Introducing YippieMove '09. Easy email transfers. Now open for all destinations.

Recently we hooked up with Zendesk for our support system. We hooked up its Remote Authentication API so that our customers could use their YippieMove logins in our support system as well. Jon Gales provided a great recipe for doing this in Django which we kicked off with, making some minor updates too. Only one problem remained: if an account had international characters in the first or the last name, Chinese, Japanese, and so on, the code would error out.

Here’s what the error looks like in practice:

Traceback (most recent call last):

File "/usr/local/lib/python2.5/site-packages/django/core/handlers/base.py", line 86, in get_response
response = callback(request, *callback_args, **callback_kwargs)
...
hash = md5('%s %+s%s%s%s' % (first, last, u.email, settings.ZENDESK_TOKEN, timestamp)).hexdigest()

UnicodeEncodeError: 'ascii' codec can't encode character u'\xef' in position 2: ordinal not in range(128)

The problem is that md5().hexdigest() only works on byte strings. If you give it a unicode string it will try to .encode('ascii') it, which works fine as long as there are no international characters in the string.

The solution is simple: just explicitly UTF encode the source string. The Zendesk documentation did not mention what encoding they use themselves but my first guess would have been UTF-8, which turned out to be right.

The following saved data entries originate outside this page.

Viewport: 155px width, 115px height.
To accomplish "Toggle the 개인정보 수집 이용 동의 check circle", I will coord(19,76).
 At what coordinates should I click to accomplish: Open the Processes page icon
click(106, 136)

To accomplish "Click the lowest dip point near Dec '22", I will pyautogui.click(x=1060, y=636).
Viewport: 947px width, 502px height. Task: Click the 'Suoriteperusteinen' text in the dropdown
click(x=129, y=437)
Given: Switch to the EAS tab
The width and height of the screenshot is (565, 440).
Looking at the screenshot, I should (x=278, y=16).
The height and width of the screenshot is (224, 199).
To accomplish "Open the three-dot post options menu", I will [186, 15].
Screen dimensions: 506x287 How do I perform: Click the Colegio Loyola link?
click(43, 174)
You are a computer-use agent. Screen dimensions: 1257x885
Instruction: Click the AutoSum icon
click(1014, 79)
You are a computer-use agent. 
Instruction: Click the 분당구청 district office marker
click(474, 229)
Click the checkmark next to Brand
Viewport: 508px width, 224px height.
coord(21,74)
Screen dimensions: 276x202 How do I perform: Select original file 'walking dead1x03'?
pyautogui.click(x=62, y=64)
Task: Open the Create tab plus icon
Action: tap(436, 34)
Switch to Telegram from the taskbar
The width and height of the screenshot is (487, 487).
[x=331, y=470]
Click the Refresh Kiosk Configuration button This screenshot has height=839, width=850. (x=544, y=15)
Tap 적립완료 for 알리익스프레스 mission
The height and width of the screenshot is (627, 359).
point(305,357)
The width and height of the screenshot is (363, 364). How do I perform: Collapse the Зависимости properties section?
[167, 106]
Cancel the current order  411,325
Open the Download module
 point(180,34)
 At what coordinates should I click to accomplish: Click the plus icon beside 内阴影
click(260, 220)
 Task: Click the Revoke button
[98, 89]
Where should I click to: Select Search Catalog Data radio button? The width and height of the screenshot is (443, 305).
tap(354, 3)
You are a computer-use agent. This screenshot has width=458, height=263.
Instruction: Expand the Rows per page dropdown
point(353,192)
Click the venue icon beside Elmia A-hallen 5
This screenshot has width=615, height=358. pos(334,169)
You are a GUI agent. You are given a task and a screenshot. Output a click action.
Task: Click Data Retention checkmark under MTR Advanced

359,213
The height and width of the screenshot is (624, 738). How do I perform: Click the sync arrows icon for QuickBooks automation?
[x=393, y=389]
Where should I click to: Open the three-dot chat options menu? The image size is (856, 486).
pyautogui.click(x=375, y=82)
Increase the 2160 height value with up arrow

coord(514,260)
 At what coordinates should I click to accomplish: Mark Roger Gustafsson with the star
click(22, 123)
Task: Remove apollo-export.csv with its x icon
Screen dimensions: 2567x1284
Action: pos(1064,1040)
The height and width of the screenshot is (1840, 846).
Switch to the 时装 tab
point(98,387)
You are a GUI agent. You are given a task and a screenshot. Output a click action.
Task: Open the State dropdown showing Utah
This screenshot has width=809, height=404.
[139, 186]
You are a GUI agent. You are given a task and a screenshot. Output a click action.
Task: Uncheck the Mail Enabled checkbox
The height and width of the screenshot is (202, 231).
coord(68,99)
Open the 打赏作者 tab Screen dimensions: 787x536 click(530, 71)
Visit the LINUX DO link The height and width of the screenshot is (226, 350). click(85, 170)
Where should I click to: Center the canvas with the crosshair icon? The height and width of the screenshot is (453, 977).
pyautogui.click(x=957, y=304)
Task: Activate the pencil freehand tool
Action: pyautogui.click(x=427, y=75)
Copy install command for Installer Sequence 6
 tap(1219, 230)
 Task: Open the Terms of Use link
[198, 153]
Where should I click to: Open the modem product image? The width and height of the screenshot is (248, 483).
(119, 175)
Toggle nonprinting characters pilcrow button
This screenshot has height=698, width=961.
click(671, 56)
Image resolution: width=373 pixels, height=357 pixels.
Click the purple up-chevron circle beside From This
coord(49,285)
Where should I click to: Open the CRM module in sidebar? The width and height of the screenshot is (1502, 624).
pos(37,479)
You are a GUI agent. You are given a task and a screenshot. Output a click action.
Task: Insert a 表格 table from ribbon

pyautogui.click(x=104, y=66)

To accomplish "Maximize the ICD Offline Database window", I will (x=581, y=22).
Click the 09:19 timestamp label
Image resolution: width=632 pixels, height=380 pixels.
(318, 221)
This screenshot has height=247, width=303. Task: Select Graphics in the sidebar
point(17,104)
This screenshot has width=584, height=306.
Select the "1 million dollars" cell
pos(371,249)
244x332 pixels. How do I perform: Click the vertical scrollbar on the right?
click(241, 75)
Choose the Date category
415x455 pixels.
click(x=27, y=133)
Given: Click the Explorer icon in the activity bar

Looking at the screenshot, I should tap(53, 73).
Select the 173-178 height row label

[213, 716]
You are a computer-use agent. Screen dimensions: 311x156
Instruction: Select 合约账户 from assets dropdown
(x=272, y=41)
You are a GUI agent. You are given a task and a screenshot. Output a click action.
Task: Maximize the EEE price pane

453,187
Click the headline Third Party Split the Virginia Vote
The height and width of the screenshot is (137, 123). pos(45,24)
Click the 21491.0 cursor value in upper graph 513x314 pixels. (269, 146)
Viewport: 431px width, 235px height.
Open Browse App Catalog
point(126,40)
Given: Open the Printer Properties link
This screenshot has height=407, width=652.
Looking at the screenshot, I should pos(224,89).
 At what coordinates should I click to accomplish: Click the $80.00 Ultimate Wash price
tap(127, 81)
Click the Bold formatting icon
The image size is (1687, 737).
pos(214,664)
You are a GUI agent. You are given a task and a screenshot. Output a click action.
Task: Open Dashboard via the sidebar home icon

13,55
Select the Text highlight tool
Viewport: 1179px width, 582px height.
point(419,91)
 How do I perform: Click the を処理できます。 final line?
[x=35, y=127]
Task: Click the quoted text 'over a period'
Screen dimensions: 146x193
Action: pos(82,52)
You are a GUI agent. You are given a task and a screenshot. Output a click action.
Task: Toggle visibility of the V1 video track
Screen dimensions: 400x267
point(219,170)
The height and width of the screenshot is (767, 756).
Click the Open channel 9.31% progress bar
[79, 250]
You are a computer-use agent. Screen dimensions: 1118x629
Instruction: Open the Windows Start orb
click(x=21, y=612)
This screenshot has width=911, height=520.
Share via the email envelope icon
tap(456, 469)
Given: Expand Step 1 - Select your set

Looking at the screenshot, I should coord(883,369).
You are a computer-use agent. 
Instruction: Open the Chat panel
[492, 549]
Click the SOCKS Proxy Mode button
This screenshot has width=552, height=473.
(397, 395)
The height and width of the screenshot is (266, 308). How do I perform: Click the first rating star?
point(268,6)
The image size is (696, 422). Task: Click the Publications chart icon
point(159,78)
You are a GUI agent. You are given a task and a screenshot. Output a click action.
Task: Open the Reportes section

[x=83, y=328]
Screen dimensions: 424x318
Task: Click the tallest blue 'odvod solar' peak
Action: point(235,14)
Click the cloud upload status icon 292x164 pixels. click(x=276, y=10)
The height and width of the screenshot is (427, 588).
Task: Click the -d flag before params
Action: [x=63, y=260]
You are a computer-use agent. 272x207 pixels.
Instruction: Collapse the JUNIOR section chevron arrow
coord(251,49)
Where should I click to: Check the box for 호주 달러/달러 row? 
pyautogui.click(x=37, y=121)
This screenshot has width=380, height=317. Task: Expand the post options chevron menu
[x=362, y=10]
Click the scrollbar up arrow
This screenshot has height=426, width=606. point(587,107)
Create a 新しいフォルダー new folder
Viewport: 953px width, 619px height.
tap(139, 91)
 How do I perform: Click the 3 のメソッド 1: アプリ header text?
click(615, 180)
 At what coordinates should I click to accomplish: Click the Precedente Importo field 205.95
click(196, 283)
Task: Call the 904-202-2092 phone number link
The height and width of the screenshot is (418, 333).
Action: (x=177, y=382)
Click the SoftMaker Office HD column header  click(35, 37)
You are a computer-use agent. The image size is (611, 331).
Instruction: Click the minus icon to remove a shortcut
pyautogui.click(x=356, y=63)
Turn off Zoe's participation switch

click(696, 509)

So with that in mind here is our current version of Jon Gales’ Zendesk Remote Authentication snippet for Django:

@never_cache
@login_required
def authorize(request):
  try:
    timestamp = request.GET['timestamp']
  except KeyError:
    raise Http404

  u = request.user

  from hashlib import md5

  first = u.first_name
  last = u.last_name
  if not first and not last:
    first = "Yippie"
    last = "Mover"

  data = u'%s %+s%s%s%s' % (first, last, u.email, settings.ZENDESK_TOKEN, 
    timestamp)
  hash = md5(data.encode('utf-8')).hexdigest()

  url = u"%s/access/remote/?name=%s %s&email=%s&timestamp=%s&hash=%s" % (
    settings.ZENDESK_URL, first, last, u.email, timestamp, hash)

  return HttpResponseRedirect(url)

Notice that we feed a unicode URL to HttpResponseRedirect – Django is smart enough to do the right thing when encoding the URL.